Problem details
Copy each of the following rows word for word, leaving out the pictures.

Rows from a dataset:
=-=-=

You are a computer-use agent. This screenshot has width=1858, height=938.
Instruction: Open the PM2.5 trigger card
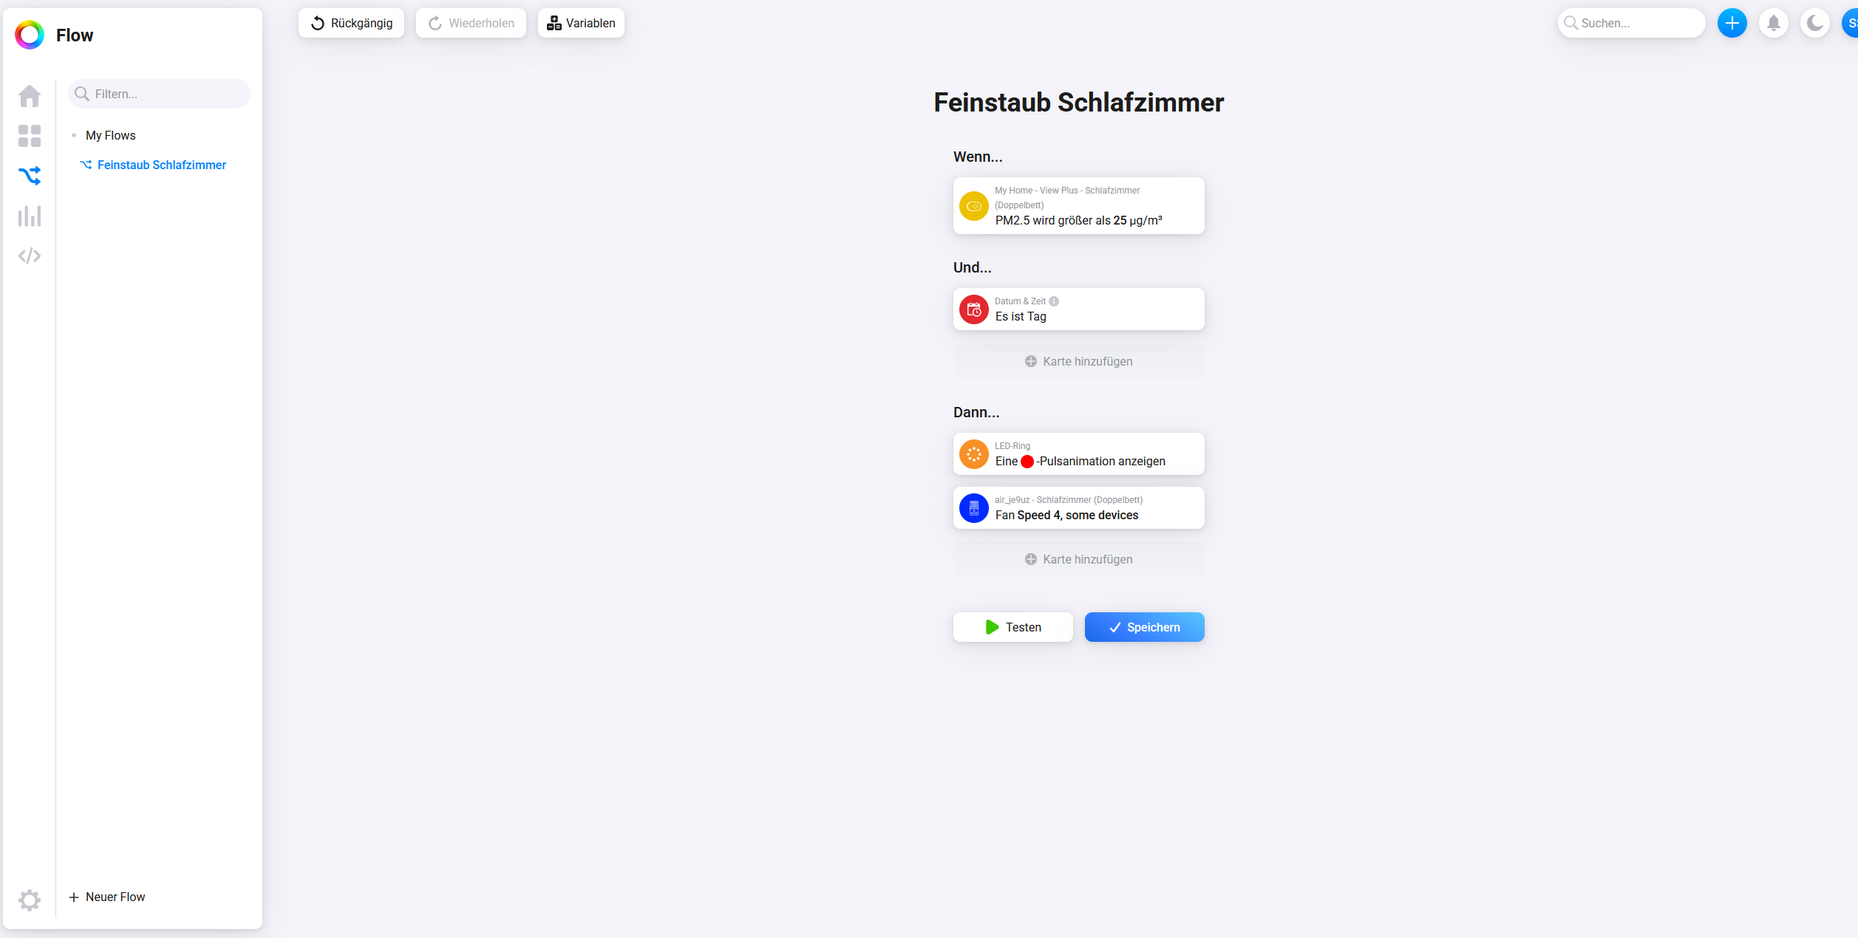pos(1078,206)
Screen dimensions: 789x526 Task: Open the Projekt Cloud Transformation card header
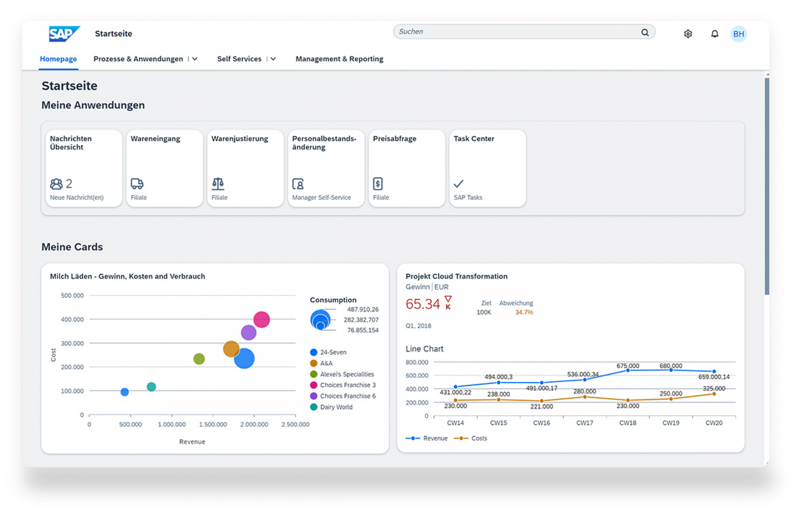(x=456, y=276)
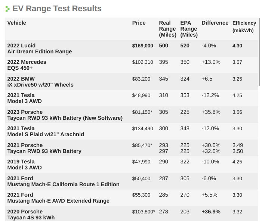Select 2021 Tesla Model S Plaid entry
Viewport: 262px width, 222px height.
pos(46,131)
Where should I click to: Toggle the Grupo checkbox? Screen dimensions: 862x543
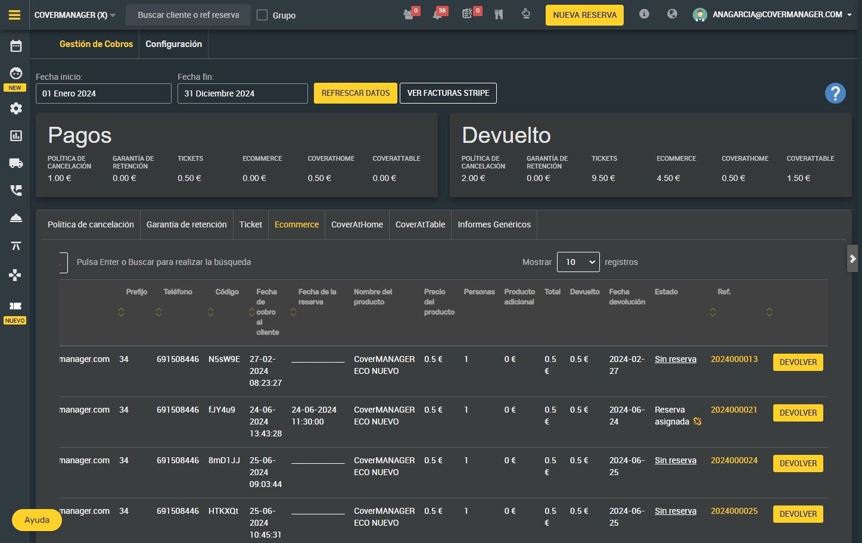coord(262,15)
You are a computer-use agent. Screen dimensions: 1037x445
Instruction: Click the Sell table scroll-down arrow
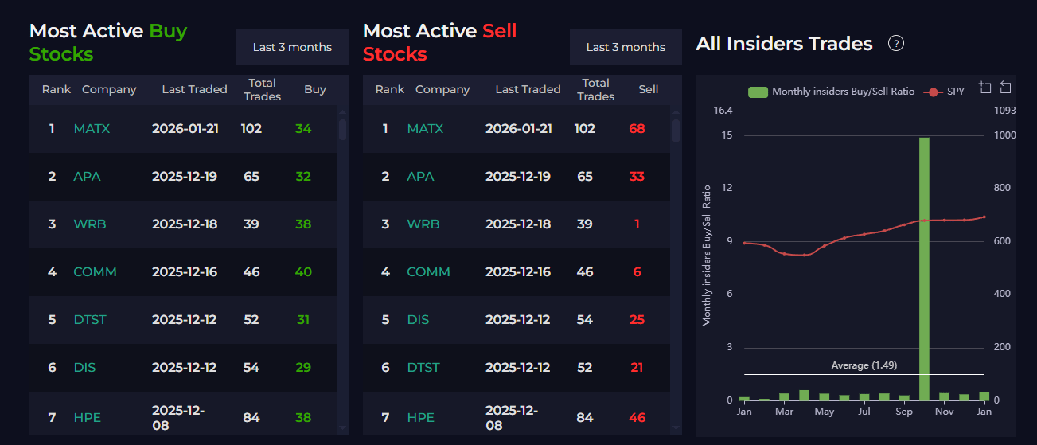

=-=-=

Expected output
You are a computer-use agent. This screenshot has width=1858, height=938.
Instruction: Open the PM2.5 trigger card
pos(1078,206)
Screen dimensions: 789x526 Task: Open the Projekt Cloud Transformation card header
(x=456, y=276)
Select 2021 Tesla Model S Plaid entry
Viewport: 262px width, 222px height.
pos(46,131)
Where should I click to: Toggle the Grupo checkbox? Screen dimensions: 862x543
coord(262,15)
You are a computer-use agent. Screen dimensions: 1037x445
Instruction: Click the Sell table scroll-down arrow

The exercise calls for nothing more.